Deux femelles marquées à des années différentes ont permis d’enregistrer des mouvements migratoires et des destinations hivernales. La première, Symphonie (B244), a été une informatrice hors pair pour les chercheurs, car ses mouvements ont pu être enregistrés sur plusieurs mois. L’émetteur indique qu’elle a parcouru 11 918 km en sept mois, une distance difficilement imaginable de notre perspective. Lors de son trajet, elle a descendu l’estuaire du Saint-Laurent, puis a longé les côtes étatsuniennes jusqu’en Caroline du Sud. Elle a également passé un bon moment le long d’une chaine de montagnes sous-marine, située dans l’Atlantique. D’une profondeur de 5 km, ce secteur intéresse fortement les biologistes, car de nombreuses espèces semblent le fréquenter. Plusieurs études témoignent du passage de rorquals à bosse, de cachalots et même de macareux dans ce secteur: «il s’agit possiblement d’un point d’intérêt à travers la planète» commente Richard Sears. Or, on ne connait pratiquement rien de ces régions. Ces données viennent repenser la vision classique du cycle migratoire des mysticètes qui veut que ces espèces migratrices alternent entre des périodes d’alimentation suivies de longs jeûnes alors qu’elles transitent de leur site d’alimentation à leur site de reproduction. En réalité, il est fort probable qu’elles rencontrent des zones hautement productives sur leur route, comme les monts sous-marins de l’Atlantique, et s’y arrêtent pour se nourrir durant l’hiver et le printemps.

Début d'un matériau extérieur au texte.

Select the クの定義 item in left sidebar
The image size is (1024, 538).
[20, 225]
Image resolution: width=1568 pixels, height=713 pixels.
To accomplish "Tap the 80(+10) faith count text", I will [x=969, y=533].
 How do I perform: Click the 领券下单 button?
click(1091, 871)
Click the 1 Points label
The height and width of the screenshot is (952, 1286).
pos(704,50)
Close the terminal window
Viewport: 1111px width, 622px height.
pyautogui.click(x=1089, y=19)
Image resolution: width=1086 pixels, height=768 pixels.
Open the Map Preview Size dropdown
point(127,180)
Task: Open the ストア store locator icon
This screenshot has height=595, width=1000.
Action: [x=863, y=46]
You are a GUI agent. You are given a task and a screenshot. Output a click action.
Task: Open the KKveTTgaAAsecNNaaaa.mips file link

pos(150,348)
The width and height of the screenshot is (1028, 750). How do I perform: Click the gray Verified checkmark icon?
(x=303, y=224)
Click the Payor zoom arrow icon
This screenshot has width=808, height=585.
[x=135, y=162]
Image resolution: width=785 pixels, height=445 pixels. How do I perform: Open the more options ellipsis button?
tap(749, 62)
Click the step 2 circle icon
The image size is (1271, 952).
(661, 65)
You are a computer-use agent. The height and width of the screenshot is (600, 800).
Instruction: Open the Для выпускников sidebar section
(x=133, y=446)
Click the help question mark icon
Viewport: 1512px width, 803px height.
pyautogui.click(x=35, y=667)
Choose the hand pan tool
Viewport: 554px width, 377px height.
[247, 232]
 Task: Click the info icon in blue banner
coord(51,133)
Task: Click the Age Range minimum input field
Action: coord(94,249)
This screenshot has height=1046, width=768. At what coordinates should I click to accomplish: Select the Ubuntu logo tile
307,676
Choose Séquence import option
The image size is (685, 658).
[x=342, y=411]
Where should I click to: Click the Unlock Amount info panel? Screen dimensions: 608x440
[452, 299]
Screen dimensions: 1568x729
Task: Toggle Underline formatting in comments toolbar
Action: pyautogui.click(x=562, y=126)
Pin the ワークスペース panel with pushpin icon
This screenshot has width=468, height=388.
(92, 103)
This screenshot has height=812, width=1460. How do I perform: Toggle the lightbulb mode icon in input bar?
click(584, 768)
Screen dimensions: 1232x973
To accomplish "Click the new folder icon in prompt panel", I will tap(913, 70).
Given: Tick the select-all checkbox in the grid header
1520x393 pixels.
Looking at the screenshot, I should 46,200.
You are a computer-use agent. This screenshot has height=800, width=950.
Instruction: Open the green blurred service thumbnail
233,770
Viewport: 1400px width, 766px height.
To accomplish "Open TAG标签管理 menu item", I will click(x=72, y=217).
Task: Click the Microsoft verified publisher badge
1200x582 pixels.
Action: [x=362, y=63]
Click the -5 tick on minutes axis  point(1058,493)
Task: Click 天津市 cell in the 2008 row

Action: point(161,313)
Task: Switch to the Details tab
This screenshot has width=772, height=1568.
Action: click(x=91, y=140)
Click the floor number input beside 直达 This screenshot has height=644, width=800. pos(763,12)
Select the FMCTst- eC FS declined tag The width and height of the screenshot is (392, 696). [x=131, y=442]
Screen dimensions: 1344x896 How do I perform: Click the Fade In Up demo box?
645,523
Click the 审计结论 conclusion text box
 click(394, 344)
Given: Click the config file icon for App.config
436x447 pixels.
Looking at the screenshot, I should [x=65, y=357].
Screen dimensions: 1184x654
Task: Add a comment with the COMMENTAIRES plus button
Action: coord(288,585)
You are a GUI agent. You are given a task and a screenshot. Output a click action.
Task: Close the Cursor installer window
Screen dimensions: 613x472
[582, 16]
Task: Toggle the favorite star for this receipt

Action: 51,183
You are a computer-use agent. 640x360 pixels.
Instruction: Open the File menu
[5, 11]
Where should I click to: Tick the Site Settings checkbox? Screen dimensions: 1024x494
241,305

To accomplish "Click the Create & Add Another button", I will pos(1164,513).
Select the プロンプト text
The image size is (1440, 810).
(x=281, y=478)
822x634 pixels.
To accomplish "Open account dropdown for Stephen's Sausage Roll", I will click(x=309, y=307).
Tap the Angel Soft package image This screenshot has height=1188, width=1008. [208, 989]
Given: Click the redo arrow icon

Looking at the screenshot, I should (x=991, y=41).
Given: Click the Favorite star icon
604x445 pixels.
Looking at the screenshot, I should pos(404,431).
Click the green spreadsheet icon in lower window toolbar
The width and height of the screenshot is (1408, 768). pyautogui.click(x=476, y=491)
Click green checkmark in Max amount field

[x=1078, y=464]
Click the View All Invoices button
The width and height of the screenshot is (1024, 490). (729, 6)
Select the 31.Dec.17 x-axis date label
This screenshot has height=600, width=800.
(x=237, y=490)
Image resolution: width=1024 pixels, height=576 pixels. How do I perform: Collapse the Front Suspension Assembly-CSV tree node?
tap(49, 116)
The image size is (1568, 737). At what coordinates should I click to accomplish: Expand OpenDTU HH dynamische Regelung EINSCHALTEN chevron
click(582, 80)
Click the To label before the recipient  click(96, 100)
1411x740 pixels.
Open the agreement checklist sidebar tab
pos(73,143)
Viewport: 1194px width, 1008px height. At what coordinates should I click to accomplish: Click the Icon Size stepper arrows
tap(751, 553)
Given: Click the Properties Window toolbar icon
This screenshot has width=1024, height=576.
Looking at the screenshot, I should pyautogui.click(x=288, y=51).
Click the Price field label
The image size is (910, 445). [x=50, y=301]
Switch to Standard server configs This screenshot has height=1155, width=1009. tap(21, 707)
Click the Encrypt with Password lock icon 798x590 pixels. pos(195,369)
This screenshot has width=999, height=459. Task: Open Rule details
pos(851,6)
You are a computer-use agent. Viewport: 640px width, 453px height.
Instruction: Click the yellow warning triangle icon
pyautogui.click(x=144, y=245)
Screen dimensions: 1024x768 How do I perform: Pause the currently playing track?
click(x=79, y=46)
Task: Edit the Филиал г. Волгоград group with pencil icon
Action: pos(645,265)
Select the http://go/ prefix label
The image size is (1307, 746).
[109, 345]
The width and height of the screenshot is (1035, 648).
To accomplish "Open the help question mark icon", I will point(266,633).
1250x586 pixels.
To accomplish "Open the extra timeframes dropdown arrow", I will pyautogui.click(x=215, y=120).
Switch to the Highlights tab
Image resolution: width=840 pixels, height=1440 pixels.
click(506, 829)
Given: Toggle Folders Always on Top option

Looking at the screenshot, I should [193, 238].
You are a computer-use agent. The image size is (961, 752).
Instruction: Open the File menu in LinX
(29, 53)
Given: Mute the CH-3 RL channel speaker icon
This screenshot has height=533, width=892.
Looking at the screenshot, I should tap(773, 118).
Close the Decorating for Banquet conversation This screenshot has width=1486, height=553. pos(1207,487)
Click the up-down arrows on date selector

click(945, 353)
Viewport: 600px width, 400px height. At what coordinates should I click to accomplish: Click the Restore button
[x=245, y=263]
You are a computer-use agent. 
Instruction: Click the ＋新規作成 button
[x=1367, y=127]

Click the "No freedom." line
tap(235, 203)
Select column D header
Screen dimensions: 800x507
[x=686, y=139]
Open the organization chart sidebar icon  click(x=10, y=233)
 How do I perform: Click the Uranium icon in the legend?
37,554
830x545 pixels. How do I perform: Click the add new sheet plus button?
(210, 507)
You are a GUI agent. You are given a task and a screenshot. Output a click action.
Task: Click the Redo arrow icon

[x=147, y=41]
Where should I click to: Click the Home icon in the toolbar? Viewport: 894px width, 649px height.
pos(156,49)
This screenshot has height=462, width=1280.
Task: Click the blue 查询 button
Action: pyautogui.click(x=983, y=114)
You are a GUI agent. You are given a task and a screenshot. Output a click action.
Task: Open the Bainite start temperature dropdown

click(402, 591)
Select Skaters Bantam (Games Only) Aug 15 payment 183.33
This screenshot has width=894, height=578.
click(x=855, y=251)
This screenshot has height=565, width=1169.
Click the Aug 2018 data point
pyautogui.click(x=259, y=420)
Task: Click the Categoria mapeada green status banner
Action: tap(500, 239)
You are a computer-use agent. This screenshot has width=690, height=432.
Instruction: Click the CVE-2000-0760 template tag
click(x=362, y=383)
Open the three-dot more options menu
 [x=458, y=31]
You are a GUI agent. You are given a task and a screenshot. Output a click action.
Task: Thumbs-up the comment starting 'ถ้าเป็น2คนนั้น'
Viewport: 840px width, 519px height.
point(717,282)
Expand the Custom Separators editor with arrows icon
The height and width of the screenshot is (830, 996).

Les déplacements de la deuxième femelle, Pleiades (B197), enregistrés pendant près de trois mois, font écho à ceux de Symphonie. Il s’agit d’une bonne nouvelle pour ces chercheurs qui espèrent pouvoir tirer de ces résultats des patrons de migration plus généraux. De plus, le fait que ce soit deux femelles matures est d’autant plus intéressant qu’elles ont sans doute visité durant la période où elles ont été suivies leurs aires de reproduction. En entrevue à Radio-Canada, Véronique Lesage explique que pour une population comme celle des baleines bleues de l’Atlantique Nord ayant des problèmes de reproduction, ces informations sont précieuses et des recherches plus approfondies pourront aider à comprendre s’il y a des problématiques spécifiques à ces zones-là.

Quant aux autres individus marqués, ils nous livrent tout de même plusieurs informations concernant l’utilisation de l’habitat au niveau de l’estuaire et du golfe à l’automne. En combinant les résultats obtenus par les études d’observation aux indices livrés par les balises, de nouveaux sites d’alimentation se distinguent : les eaux au large de la péninsule gaspésienne et de la baie des Chaleurs, ainsi que plusieurs secteurs situés à la limite du plateau continental, au large de la Nouvelle-Écosse. Ces données correspondent aux aires où de fortes concentrations de krill sont retrouvées. Ces résultats sont significatifs puisque la baleine bleue est connue pour se nourrir presque exclusivement de ces petits crustacés.

Les efforts doivent se poursuivre

Bien que l’échantillon de la population soit faible, les informations obtenues permettent d’orienter les futures recherches vers les aires identifiées et d’ainsi mieux comprendre leur rôle et importance dans le cycle annuel des baleines bleues. Elles permettent surtout de porter un regard à bien plus grande échelle sur l’étendue de leur aire de répartition. Pour Richard Sears, il s’agit d’un défi de taille pour des êtres humains que de s’imaginer l’utilisation d’un si vaste territoire : «leur passage dans les eaux du Saint-Laurent représente une toute petite partie de leur vie, il est fort possible que leur habitat comprenne l’ensemble du nord de l’Atlantique». Ces éléments rendent beaucoup plus ardue l’élaboration d’un plan de protection. Les efforts déployés doivent donc être maintenus et une implication internationale sera nécessaire pour mieux caractériser les aires d’usage récurrent de ces géantes bleues.